Sub-processor	Service	Location	Transfer Mechanism
Amazon Web Services, Inc.	Cloud infrastructure (compute, storage, networking)	U.S., EU, UK regions per Customer selection	EU SCCs / UK Addendum / EU-US DPF (where applicable)
Cloudflare, Inc.	Content delivery, DDoS mitigation, WAF	Global edge network	EU SCCs / UK Addendum / EU-US DPF
Stripe, Inc. / Stripe Payments Europe Ltd.	Payment processing (Customer billing only)	U.S., Ireland	EU SCCs / UK Addendum / EU-US DPF
SendGrid (Twilio Inc.)	Transactional email delivery	U.S.	EU SCCs / UK Addendum / EU-US DPF
Datadog, Inc.	Application monitoring & logging	U.S., EU regions per Customer plan	EU SCCs / UK Addendum / EU-US DPF
Zendesk, Inc.	Customer support ticketing	U.S., EU	EU SCCs / UK Addendum / EU-US DPF
Google Cloud (Google LLC / Google Ireland Ltd.)	Selected analytics & AI services	U.S., EU regions per service	EU SCCs / UK Addendum / EU-US DPF
VastConfluence affiliated entities	Customer support, engineering, business operations	U.S., Taiwan	EU SCCs / UK Addendum (intra-group)

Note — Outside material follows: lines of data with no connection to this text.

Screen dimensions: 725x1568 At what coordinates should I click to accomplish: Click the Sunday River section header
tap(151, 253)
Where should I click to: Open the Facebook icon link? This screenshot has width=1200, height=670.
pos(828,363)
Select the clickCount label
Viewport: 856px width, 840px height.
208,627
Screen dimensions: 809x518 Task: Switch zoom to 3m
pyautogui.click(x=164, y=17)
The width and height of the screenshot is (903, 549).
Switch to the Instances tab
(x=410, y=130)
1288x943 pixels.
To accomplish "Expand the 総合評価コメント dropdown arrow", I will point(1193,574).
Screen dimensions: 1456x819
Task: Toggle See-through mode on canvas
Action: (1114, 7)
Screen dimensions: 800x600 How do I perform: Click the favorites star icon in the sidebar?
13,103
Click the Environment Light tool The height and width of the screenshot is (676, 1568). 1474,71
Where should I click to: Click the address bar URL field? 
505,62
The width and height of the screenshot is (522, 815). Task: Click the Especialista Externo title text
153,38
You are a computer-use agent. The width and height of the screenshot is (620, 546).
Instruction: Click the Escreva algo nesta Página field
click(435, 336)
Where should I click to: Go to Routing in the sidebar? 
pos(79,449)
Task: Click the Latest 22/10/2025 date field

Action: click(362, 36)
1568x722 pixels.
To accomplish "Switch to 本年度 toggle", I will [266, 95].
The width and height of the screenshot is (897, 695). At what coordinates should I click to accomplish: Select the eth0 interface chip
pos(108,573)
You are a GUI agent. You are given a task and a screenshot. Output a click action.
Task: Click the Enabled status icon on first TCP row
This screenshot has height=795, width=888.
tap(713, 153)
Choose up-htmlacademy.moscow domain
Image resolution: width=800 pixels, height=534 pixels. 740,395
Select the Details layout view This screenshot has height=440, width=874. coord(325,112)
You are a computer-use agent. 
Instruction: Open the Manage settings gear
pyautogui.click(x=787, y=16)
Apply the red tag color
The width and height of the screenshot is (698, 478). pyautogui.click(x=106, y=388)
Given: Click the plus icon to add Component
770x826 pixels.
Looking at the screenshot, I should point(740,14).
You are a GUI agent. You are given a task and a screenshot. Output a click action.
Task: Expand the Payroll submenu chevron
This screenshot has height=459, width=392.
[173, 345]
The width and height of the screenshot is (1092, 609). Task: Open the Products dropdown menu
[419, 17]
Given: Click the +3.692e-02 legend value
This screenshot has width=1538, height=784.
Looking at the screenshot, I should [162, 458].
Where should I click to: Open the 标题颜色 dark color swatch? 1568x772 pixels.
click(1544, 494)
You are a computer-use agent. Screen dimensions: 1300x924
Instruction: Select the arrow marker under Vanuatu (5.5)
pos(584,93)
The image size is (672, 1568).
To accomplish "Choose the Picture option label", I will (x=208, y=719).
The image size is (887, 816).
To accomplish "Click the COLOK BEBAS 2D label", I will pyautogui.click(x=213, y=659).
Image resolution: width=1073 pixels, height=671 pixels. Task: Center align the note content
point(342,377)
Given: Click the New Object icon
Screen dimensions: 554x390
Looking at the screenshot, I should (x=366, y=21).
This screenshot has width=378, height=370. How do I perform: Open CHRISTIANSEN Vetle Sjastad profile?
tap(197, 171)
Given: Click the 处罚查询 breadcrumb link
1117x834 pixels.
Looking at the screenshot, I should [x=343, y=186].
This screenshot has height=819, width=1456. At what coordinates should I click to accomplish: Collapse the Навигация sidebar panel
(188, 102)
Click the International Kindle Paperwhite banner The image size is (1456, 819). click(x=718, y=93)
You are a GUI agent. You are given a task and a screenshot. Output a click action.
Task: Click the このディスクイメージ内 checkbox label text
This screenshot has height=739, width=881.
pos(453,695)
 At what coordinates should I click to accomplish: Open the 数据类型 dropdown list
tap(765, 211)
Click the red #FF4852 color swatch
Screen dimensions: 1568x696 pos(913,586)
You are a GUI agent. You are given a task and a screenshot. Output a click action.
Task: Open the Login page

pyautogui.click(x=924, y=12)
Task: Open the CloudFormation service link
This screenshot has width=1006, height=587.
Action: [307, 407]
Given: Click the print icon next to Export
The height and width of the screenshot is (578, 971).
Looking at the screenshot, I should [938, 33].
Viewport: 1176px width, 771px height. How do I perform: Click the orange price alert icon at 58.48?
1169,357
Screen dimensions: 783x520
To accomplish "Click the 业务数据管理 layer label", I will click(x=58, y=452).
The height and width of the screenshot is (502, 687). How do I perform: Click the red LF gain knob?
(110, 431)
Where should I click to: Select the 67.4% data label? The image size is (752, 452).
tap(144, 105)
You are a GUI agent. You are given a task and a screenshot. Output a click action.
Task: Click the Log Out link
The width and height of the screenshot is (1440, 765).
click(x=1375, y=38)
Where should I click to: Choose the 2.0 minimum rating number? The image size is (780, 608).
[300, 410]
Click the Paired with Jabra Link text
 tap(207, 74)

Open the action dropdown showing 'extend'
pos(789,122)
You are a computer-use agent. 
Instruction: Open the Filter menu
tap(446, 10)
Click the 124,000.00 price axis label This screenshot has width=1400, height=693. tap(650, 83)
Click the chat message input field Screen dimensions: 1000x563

Note: This is the foundational list. Additional Sub-processors used in specific configurations or premium features (for example, regional payment processors, regional email-delivery providers, optional integrations) are listed in full at the URL above.

Annex IV — Transfer Impact Assessment Summary

This Annex summarizes the assessment performed by the parties under the EU SCCs and UK Addendum (and equivalent rules) regarding the legal framework of the importing jurisdiction and the supplementary measures applied to ensure essentially equivalent protection. This summary is intended to assist Customer's own assessment under European Data Protection Board guidance and is not a substitute for it.

1. Importing Jurisdiction

The principal importing jurisdiction is the United States, with limited transfers to other jurisdictions where Sub-processors are located (see Annex III).

2. Relevant U.S. Laws

The parties have considered Section 702 of the U.S. Foreign Intelligence Surveillance Act, Executive Order 12333, and the Cloud Act, in light of the Court of Justice of the European Union's Schrems II judgment and the European Commission's adequacy decision in respect of the EU-US Data Privacy Framework.

3. Operational Reality

VastConfluence's Services are not intended for, and the customer base does not principally consist of, the categories of person typically subject to FISA Section 702 directives. To the best of VastConfluence's knowledge, VastConfluence has not received any FISA 702 directive. VastConfluence publishes a transparency report describing government access requests received and our response.

4. Supplementary Measures

The supplementary technical, organizational, and contractual measures applied to Restricted Transfers are described in Annex II, Section 18, and include strong encryption, transparency commitments, legal challenge of overreaching requests, and prompt notice to Customer of access requests where lawful.

5. Adequacy via EU-US DPF

To the extent VastConfluence is certified under the EU-US Data Privacy Framework, transfers to VastConfluence covered by that certification benefit from an adequacy decision and the assessment in this Annex applies as a fallback rather than as the primary justification.

6. Conclusion

Taking into account the legal framework, operational reality, and supplementary measures, the parties conclude that an essentially equivalent level of protection is provided for Restricted Transfers to VastConfluence at the U.S. importing jurisdiction. The parties will reassess this conclusion if the legal or operational landscape changes materially.

This DPA is published in English. Translations are provided for convenience only; in case of any conflict, the English version prevails. This DPA does not constitute legal advice; Customer should consult its own counsel regarding the application of Applicable Data Protection Law to its use of the Services.